Un niño palestino es visto cerca de un coche destrozado mientras los palestinos que viven en casas improvisadas en el barrio de El-Zohor en la ciudad de Khan Yunis en la Franja de Gaza se enfrentan a condiciones difíciles bajo el frío el 14 de diciembre de 2016 [Mustafa Hassona / Agencia Anadolu].

Hace quince años, las autoridades israelíes impusieron un severo bloqueo a la población de la Franja de Gaza, de más de 2.200.000 personas, en una zona geográfica de sólo 360 km.

A pesar de las exigencias de la comunidad internacional y de las instituciones jurídicas para que Israel levante su asedio generalizado a la Franja de Gaza, el primero continúa con su castigo colectivo contra los residentes de Gaza. Esto ha provocado el deterioro de la situación humanitaria, cuyas repercusiones han afectado a diversos sectores, como el económico, el agrícola, el del agua, el de la electricidad, el sanitario y el educativo.

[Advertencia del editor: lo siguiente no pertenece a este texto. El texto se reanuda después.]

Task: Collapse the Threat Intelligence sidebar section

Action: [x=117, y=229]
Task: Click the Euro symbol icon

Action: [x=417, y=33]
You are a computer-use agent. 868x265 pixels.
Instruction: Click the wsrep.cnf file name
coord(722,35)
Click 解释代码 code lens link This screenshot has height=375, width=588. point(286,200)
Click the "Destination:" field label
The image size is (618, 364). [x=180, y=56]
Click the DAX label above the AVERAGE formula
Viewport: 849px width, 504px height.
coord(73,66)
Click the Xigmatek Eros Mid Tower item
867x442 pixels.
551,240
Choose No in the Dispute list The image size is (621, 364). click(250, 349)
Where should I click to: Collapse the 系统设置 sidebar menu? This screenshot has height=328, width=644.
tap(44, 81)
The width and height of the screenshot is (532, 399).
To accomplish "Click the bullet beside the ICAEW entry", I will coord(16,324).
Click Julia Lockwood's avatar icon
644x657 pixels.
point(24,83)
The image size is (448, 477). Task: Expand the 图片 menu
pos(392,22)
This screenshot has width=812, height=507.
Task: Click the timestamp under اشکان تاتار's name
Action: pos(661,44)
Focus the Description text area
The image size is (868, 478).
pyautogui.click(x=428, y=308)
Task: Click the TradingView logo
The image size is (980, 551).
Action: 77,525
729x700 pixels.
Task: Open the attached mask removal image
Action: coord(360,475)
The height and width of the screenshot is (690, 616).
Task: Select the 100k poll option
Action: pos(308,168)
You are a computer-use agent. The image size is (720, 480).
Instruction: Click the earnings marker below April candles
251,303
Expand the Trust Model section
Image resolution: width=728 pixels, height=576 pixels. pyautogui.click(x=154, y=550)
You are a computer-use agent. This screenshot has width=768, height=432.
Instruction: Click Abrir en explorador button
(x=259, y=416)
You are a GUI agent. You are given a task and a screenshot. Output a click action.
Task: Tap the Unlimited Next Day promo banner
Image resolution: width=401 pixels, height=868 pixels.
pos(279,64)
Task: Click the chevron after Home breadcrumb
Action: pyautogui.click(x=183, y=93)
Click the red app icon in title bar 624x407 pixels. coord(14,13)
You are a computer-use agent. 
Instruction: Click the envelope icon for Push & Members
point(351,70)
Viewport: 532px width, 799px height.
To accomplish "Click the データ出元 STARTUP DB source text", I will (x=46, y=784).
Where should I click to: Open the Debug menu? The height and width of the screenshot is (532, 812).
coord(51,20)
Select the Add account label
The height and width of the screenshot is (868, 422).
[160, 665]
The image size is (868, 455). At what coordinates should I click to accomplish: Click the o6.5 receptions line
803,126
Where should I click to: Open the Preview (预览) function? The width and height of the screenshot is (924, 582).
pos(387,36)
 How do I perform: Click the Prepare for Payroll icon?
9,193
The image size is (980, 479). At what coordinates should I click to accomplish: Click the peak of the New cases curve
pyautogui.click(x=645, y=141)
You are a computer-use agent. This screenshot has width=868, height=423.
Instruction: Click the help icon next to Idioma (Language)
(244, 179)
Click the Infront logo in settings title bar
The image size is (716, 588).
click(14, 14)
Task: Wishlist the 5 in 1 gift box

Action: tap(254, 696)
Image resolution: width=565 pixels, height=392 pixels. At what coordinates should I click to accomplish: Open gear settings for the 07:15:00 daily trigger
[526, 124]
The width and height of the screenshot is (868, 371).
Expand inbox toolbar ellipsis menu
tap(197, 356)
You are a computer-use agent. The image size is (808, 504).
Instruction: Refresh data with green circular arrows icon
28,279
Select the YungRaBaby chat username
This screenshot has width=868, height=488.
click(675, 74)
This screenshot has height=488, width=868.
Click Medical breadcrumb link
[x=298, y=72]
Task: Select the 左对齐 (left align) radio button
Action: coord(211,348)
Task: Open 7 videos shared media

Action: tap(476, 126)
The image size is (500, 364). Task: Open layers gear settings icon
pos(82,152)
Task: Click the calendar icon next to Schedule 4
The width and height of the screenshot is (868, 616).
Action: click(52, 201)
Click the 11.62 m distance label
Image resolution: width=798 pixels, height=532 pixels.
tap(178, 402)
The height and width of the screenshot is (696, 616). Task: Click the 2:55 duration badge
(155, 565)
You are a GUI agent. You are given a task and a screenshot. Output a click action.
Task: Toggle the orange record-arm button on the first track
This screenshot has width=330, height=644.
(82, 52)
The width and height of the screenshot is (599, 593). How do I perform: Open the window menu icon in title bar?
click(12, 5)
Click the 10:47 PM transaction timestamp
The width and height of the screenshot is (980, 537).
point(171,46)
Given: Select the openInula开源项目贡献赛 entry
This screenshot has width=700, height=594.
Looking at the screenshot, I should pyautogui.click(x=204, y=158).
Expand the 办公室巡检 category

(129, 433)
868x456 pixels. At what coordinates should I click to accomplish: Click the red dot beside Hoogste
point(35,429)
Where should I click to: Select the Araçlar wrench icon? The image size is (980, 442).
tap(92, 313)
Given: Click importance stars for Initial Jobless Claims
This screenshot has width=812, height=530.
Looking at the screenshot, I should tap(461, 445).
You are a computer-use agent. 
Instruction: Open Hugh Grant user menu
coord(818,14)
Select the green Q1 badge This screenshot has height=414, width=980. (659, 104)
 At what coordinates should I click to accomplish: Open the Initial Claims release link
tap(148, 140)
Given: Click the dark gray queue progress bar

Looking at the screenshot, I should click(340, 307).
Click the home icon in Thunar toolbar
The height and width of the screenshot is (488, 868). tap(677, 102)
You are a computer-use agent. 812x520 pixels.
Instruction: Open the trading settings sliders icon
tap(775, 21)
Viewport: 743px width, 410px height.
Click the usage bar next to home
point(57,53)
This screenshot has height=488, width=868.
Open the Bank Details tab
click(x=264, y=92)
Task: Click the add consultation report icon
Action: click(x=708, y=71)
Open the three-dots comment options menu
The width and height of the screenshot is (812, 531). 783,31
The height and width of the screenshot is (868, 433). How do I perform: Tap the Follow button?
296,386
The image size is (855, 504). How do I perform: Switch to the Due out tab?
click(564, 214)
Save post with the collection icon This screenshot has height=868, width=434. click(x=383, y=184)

Sobre el terreno, la ocupación israelí controla absolutamente los pasos de la Franja de Gaza, especialmente el paso comercial de Karim Abu Salim, que es el único destinado a la importación y la exportación. En consecuencia, la ocupación lleva a cabo extorsiones y restricciones inhumanas contra los ciudadanos, ya que impide la entrada a muchos de los productos de primera necesidad con el pretexto de que tienen doble uso, además de sus cierres y aperturas impulsivas del cruce.

En los últimos meses, la ocupación israelí cerró por completo el paso de Karim Abu Salim durante su reciente agresión a la Franja de Gaza, del 10 al 21 de mayo de este año. Después de la agresión, las autoridades israelíes redujeron deliberadamente el volumen de las importaciones, como indican las estadísticas. Las autoridades competentes indicaron que antes de la última agresión solían llegar a la Franja de Gaza más de 650 camiones diarios.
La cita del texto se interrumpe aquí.